- [Collection entries]
================
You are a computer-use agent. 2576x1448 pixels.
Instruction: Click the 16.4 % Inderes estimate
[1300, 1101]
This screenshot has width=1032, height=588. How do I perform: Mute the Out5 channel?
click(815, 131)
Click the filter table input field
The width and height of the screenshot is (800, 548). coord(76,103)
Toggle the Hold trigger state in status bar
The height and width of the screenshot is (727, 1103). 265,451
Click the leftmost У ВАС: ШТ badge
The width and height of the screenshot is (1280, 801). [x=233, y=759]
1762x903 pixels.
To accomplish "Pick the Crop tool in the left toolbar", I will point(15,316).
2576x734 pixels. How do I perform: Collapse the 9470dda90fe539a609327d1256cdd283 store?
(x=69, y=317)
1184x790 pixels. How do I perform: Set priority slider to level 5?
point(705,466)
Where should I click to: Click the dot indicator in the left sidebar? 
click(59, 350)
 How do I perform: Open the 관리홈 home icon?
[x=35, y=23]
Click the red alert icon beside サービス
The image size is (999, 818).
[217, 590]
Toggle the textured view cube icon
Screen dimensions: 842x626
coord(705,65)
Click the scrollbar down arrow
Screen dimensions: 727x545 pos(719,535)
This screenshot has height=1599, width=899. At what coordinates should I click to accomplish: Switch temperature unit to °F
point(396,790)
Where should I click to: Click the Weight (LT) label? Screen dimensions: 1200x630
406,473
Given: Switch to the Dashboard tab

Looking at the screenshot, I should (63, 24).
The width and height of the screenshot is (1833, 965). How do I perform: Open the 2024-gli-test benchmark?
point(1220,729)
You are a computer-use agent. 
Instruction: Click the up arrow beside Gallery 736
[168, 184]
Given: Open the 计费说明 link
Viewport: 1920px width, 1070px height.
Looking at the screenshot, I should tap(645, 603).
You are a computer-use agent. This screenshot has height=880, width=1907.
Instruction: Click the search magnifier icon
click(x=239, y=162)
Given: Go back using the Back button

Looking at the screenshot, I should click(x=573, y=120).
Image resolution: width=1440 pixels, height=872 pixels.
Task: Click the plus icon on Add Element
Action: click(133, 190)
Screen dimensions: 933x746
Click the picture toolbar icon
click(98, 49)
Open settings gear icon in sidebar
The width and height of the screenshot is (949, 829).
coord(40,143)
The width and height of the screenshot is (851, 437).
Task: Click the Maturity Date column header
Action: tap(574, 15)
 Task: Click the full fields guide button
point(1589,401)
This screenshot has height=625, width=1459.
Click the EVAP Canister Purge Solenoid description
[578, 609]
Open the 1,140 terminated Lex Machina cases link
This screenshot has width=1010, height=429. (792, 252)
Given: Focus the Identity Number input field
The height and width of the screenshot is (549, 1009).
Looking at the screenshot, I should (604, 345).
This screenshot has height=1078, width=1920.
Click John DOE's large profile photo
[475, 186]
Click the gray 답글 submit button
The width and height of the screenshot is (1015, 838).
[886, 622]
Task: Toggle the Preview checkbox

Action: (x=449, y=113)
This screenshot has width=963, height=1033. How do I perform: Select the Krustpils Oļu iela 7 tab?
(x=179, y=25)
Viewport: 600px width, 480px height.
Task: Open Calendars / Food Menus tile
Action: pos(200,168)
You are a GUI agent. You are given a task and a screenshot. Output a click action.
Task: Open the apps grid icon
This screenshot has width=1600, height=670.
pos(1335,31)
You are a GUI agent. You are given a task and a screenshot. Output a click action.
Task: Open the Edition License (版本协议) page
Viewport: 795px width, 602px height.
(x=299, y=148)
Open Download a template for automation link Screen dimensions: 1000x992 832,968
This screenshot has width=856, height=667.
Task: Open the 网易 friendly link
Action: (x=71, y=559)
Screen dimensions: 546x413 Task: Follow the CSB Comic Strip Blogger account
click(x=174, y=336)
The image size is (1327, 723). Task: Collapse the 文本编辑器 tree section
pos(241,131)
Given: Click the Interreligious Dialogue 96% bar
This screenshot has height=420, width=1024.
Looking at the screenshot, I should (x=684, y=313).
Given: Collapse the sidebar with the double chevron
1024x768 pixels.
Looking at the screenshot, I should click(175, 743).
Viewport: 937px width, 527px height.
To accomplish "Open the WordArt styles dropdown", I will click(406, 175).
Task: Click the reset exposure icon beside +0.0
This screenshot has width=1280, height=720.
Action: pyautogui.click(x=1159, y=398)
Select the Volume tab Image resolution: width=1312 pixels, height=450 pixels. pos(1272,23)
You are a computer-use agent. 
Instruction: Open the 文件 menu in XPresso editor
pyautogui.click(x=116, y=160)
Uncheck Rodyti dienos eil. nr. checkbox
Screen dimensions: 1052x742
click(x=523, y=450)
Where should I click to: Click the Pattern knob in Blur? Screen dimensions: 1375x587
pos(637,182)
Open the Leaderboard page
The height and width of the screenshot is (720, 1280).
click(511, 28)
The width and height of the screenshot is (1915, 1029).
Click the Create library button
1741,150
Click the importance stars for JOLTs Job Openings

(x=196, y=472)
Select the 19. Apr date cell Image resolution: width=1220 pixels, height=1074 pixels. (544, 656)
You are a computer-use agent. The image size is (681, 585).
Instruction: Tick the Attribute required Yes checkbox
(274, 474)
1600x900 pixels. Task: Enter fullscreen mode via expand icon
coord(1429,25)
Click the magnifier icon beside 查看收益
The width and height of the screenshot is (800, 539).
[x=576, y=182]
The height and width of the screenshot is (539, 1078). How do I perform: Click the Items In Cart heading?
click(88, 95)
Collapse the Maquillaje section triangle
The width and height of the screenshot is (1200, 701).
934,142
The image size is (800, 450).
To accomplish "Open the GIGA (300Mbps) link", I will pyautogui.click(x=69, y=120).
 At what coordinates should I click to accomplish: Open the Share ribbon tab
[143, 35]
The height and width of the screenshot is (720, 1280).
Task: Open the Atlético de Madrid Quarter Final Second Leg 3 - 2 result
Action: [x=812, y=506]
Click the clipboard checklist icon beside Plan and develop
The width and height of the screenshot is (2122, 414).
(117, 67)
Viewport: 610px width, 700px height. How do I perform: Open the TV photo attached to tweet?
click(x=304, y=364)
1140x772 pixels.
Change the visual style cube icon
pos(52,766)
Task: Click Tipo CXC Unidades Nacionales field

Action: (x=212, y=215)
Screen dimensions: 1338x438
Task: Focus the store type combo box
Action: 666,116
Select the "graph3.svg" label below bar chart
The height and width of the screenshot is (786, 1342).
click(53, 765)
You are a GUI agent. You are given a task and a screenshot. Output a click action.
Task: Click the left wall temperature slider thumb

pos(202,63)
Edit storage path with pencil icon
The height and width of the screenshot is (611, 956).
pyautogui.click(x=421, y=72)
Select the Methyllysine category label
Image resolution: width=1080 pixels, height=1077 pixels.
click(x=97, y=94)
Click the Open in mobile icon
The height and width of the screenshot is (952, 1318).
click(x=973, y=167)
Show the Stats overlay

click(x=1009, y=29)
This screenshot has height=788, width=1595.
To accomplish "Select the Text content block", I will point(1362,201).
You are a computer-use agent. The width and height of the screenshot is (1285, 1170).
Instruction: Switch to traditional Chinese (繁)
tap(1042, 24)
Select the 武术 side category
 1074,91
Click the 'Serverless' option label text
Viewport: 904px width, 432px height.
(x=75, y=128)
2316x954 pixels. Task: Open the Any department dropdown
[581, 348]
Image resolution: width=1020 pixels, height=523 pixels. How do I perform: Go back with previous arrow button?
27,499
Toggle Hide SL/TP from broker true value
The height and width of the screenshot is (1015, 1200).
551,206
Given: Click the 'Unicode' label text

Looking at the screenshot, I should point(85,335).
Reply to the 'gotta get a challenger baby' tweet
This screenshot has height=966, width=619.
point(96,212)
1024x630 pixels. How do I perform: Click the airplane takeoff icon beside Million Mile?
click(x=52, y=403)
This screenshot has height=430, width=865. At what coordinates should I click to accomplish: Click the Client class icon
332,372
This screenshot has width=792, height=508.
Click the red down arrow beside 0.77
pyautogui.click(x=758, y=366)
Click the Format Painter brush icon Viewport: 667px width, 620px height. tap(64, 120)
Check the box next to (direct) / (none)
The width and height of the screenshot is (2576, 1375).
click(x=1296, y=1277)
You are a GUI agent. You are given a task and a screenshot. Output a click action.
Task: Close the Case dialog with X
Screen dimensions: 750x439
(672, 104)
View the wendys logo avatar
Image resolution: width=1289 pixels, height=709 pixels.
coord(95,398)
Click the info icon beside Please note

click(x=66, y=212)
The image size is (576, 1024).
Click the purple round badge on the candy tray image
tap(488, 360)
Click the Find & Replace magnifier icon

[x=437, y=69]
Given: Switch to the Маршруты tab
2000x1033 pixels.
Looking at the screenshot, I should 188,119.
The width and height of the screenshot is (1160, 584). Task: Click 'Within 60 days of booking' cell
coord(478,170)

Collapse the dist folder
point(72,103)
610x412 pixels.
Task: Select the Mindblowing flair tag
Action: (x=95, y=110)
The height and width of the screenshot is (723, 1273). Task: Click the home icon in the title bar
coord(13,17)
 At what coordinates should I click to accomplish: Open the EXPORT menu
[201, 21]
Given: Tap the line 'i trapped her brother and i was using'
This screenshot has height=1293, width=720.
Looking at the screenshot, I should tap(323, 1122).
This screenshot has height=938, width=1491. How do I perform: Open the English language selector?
================
- [WHAT YOU WILL DO]
Filter the entries above down to the lines that contain the word "page".

- [TASK OUTPUT]
Task: Open the Edition License (版本协议) page
Open the Leaderboard page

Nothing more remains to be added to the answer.